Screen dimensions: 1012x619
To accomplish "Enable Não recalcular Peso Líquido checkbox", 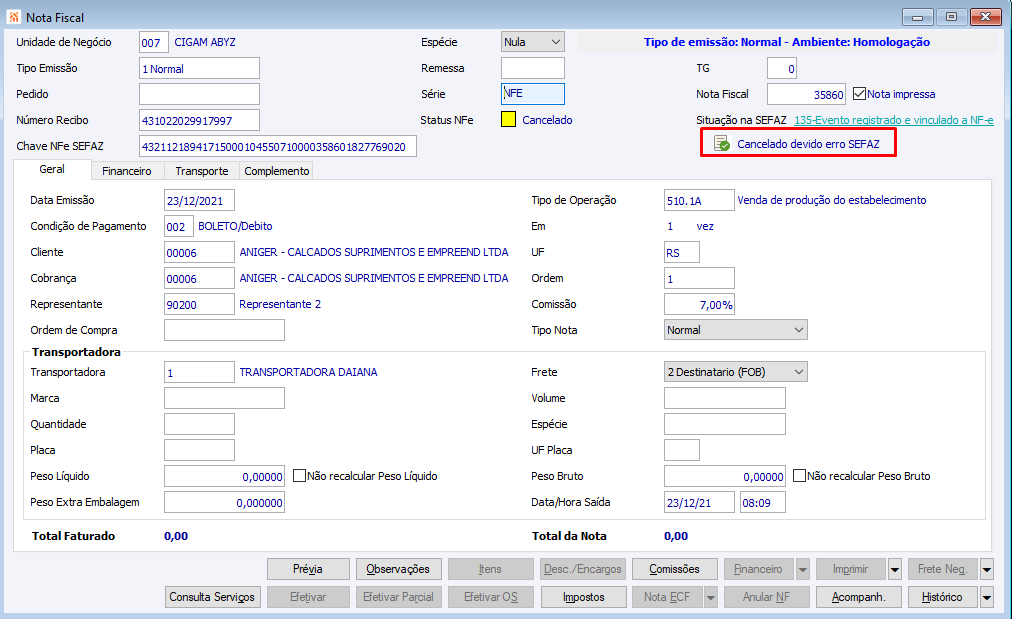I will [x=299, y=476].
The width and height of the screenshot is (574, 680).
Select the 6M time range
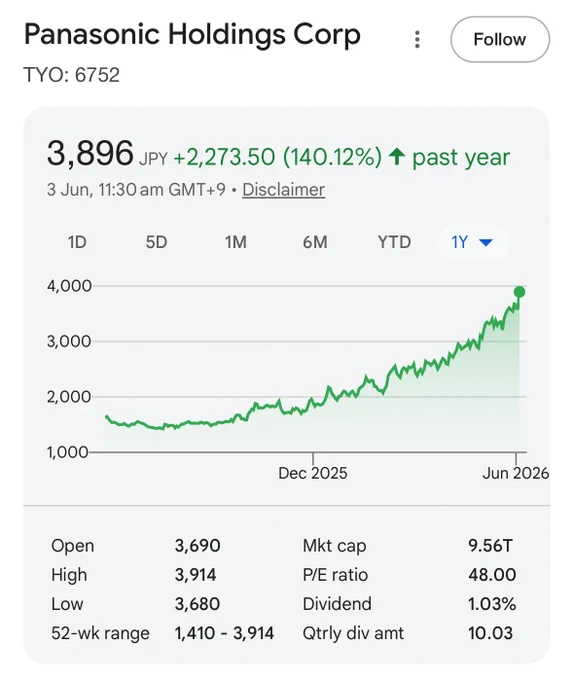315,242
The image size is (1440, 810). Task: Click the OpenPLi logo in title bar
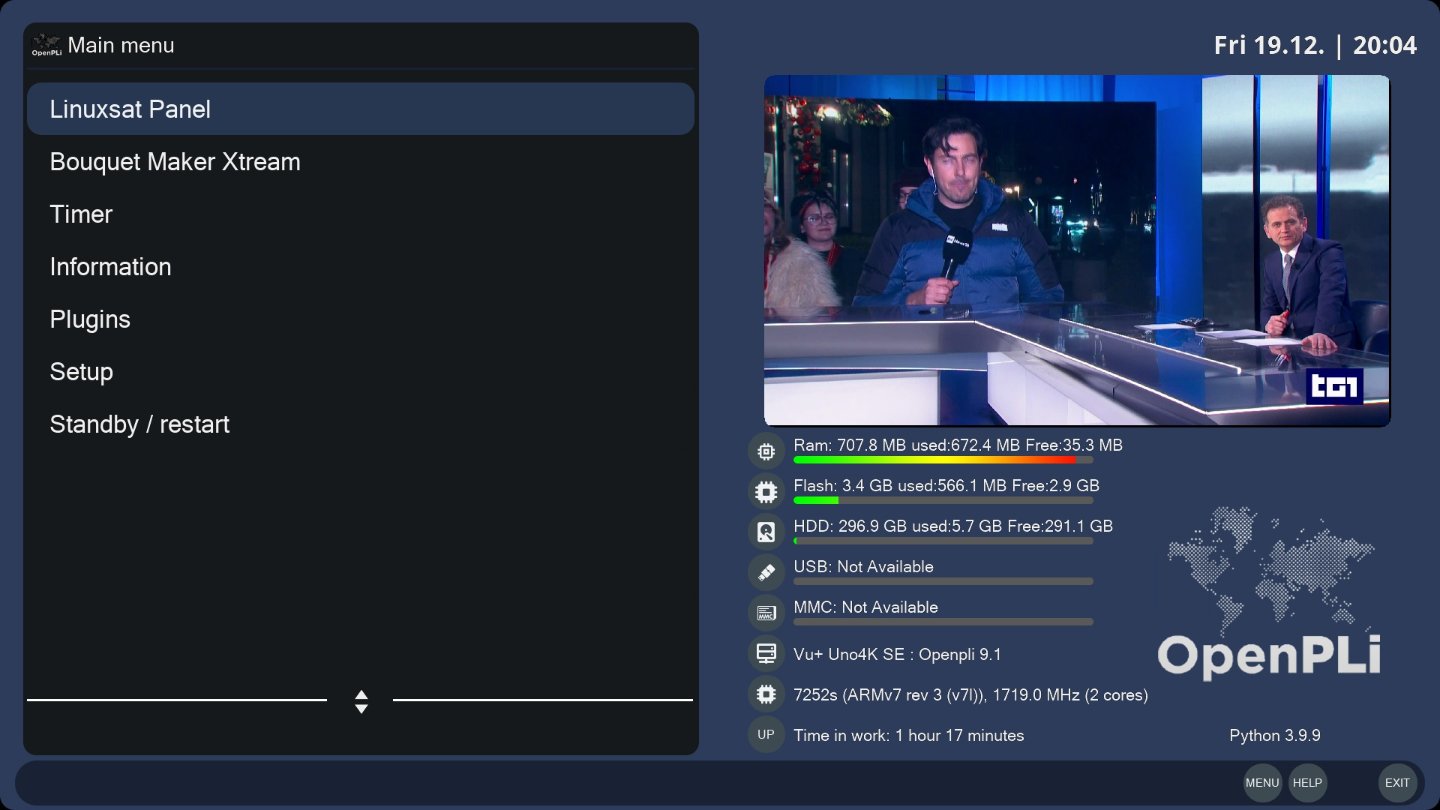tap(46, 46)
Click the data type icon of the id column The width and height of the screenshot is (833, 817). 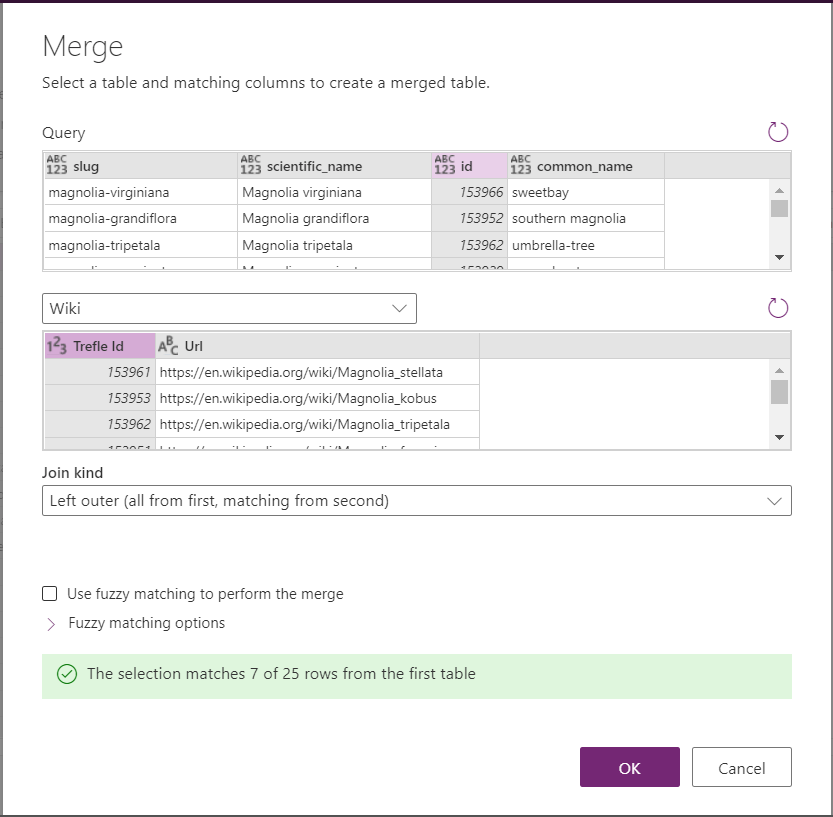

—————

▶ **REQUIREMENTS**: Update the lines from the line with "The width and height of the screenshot is (574, 680)." to the line with "tap(46, 46)" by replacing "Select" with "Choose", changing nothing else. Leave the pictures out of your answer.

▶ **RESULT OF THIS EXERCISE**:
The width and height of the screenshot is (574, 680).
Choose the 6M time range
315,242
The image size is (1440, 810). Task: Click the OpenPLi logo in title bar
tap(46, 46)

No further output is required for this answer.